── TEXT

Friday’s hearing is the culmination of Republican efforts to end Florida’s legacy as a safe haven for abortion seekers in neighboring states. Five of the seven justices on the current state supreme court were selected by the conservative governor, Ron DeSantis, fueling the concerns of Floridians who support abortion access.

Throughout the hearing, the justices peppered White and the attorney representing Florida, Henry Whitaker, with questions about whether Florida’s constitutional right to privacy encompasses abortion.

At one point, Chief Justice Carlos Muñiz – a DeSantis appointee – suggested that Roe v Wade, the 1973 supreme court case that legalized abortion nationwide, was an “abomination”. At another, he said that the fact that the US supreme court overturned Roe in 2022 revealed the right to an abortion to be a “mirage”.

“You’re asking us to essentially take a whole class of human beings and put them outside of the protection of the law? Essentially, in the sense that – if the legislature wants to protect those human beings, they are precluded by the constitution of Florida from doing that?” Muñiz asked White, in an apparent reference to fetuses. “And at the end of the day, the argument as to why that would be right would be based based on a sort of legal meaning kind of understanding of the right of privacy?”

During his time to speak, Whitaker said that the abortion providers who sued over the 15-week ban were reading Florida’s privacy rights far too broadly.

“They do not provide a limiting principle to distinguish abortion from infanticide, from euthanasia, from spousal abuse,” Whitaker said. “Those are all involved, personal decisions that I suppose the government could be said to be interfering with, in some sense, when the legislature takes action to remedy choices that harm others.”

Conflating abortion with infanticide has, in recent years, become a common anti-abortion talking point. White told the justices that infanticide is already illegal and will remain so, no matter what the Florida supreme court rules in this case.

“Frankly, there’s no reason for the court to be concerned about that,” White said. “This is not a brave new world.”

────
── DATA TO EXAMINE

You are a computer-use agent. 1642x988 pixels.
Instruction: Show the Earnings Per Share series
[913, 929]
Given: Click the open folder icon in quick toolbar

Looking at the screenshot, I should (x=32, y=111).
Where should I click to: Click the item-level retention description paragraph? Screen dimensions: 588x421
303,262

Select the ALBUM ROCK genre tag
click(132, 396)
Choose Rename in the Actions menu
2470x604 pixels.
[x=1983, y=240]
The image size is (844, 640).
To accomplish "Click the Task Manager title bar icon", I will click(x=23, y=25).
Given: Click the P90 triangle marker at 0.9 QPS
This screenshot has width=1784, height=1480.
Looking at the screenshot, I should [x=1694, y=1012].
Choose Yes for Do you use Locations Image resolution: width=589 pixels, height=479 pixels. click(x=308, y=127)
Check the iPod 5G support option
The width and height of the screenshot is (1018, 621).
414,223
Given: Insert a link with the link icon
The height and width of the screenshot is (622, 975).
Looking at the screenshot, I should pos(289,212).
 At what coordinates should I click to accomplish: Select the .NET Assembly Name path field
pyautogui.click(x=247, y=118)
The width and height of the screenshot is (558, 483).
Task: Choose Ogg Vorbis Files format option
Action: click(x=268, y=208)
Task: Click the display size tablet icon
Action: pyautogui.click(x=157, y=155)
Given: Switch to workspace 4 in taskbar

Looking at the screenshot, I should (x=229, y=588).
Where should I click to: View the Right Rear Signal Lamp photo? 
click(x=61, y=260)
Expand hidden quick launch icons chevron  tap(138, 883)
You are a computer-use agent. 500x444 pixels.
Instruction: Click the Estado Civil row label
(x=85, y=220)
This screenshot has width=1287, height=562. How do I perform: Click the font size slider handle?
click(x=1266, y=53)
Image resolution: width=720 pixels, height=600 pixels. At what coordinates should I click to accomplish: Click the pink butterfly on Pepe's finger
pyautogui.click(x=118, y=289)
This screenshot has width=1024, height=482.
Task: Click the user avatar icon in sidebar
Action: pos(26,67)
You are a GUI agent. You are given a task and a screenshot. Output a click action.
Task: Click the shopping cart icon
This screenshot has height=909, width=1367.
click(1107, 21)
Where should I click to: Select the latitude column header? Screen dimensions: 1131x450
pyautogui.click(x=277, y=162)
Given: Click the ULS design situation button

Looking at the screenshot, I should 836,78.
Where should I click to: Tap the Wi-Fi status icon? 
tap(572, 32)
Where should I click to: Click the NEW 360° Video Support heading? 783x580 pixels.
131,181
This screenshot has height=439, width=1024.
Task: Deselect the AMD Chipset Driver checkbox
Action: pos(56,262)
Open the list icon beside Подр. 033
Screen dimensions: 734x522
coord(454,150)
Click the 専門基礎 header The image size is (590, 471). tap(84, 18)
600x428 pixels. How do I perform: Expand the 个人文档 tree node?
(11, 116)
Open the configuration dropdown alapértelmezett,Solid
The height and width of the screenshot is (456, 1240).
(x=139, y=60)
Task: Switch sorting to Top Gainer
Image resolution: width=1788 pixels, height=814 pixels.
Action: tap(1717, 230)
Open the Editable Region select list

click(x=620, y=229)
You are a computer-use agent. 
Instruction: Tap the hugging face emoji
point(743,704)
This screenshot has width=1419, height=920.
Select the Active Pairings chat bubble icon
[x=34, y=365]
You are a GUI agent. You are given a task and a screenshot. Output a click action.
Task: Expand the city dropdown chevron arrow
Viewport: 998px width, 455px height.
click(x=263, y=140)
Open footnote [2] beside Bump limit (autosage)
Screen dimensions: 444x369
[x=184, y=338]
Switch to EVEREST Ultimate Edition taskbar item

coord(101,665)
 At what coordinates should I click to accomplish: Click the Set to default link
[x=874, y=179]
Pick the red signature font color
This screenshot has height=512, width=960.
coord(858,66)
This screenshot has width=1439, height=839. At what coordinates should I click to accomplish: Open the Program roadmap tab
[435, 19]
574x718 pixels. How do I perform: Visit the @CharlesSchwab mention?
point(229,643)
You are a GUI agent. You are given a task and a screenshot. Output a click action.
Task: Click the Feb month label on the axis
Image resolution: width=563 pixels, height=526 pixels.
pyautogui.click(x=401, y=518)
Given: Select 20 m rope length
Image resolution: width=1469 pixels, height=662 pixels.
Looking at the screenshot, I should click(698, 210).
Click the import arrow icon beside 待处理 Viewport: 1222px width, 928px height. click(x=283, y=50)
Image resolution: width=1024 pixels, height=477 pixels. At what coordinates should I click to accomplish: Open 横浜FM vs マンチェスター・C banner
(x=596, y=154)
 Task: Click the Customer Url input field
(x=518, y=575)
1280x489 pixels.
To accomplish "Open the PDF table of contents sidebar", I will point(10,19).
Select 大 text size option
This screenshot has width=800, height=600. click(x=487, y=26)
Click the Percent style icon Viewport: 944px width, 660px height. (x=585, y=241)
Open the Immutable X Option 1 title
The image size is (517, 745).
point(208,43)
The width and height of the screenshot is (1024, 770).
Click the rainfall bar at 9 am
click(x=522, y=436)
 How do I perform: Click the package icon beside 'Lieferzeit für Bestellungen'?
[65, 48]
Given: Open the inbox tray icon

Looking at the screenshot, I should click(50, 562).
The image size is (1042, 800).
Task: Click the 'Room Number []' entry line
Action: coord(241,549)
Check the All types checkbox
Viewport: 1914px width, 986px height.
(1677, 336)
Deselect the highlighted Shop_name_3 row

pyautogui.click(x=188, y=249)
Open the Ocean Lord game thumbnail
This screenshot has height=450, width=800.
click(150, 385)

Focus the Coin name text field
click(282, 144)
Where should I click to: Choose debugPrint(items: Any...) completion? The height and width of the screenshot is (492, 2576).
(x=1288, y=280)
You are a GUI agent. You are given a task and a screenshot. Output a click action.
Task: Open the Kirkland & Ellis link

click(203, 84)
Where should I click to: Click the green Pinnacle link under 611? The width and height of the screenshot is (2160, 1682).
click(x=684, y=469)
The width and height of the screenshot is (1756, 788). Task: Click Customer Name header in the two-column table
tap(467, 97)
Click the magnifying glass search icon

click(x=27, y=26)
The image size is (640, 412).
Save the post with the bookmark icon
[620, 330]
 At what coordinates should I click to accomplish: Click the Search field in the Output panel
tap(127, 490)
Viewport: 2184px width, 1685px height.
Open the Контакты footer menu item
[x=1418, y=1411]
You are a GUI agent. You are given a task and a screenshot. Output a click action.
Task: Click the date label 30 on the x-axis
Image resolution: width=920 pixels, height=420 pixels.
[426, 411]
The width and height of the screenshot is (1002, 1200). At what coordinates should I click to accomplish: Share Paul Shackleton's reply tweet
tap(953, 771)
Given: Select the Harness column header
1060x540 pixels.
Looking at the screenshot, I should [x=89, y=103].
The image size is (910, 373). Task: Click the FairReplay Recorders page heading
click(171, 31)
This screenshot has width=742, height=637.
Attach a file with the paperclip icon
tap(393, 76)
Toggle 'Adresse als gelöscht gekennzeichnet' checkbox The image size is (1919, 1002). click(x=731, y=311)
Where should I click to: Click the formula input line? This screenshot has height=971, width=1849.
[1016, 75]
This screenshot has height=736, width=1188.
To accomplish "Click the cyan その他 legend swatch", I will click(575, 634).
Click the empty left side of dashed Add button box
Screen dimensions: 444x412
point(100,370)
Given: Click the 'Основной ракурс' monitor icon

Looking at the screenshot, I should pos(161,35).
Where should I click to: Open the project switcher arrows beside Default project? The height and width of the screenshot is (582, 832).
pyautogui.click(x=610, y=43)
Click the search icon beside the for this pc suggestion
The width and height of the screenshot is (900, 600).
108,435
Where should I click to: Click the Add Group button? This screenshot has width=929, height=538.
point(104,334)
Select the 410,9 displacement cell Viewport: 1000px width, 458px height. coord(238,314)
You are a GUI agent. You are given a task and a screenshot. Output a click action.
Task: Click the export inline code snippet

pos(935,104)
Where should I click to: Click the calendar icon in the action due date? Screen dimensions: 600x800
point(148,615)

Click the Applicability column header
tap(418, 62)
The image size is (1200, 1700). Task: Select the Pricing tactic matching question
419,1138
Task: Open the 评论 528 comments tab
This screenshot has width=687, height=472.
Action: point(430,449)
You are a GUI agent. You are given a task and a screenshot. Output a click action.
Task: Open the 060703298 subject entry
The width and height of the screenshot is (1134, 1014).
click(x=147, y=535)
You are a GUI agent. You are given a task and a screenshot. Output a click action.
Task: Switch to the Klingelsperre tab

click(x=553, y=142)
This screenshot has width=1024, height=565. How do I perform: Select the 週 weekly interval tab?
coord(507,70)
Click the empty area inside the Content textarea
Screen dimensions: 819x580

────

## WHAT TO WORK ON
Quote the full passage about the Florida abortion hearing, word for word. Work only from the passage about the Florida abortion hearing, not the listing.

## EXPECTED ANSWER
Friday’s hearing is the culmination of Republican efforts to end Florida’s legacy as a safe haven for abortion seekers in neighboring states. Five of the seven justices on the current state supreme court were selected by the conservative governor, Ron DeSantis, fueling the concerns of Floridians who support abortion access.

Throughout the hearing, the justices peppered White and the attorney representing Florida, Henry Whitaker, with questions about whether Florida’s constitutional right to privacy encompasses abortion.

At one point, Chief Justice Carlos Muñiz – a DeSantis appointee – suggested that Roe v Wade, the 1973 supreme court case that legalized abortion nationwide, was an “abomination”. At another, he said that the fact that the US supreme court overturned Roe in 2022 revealed the right to an abortion to be a “mirage”.

“You’re asking us to essentially take a whole class of human beings and put them outside of the protection of the law? Essentially, in the sense that – if the legislature wants to protect those human beings, they are precluded by the constitution of Florida from doing that?” Muñiz asked White, in an apparent reference to fetuses. “And at the end of the day, the argument as to why that would be right would be based based on a sort of legal meaning kind of understanding of the right of privacy?”

During his time to speak, Whitaker said that the abortion providers who sued over the 15-week ban were reading Florida’s privacy rights far too broadly.

“They do not provide a limiting principle to distinguish abortion from infanticide, from euthanasia, from spousal abuse,” Whitaker said. “Those are all involved, personal decisions that I suppose the government could be said to be interfering with, in some sense, when the legislature takes action to remedy choices that harm others.”

Conflating abortion with infanticide has, in recent years, become a common anti-abortion talking point. White told the justices that infanticide is already illegal and will remain so, no matter what the Florida supreme court rules in this case.

“Frankly, there’s no reason for the court to be concerned about that,” White said. “This is not a brave new world.”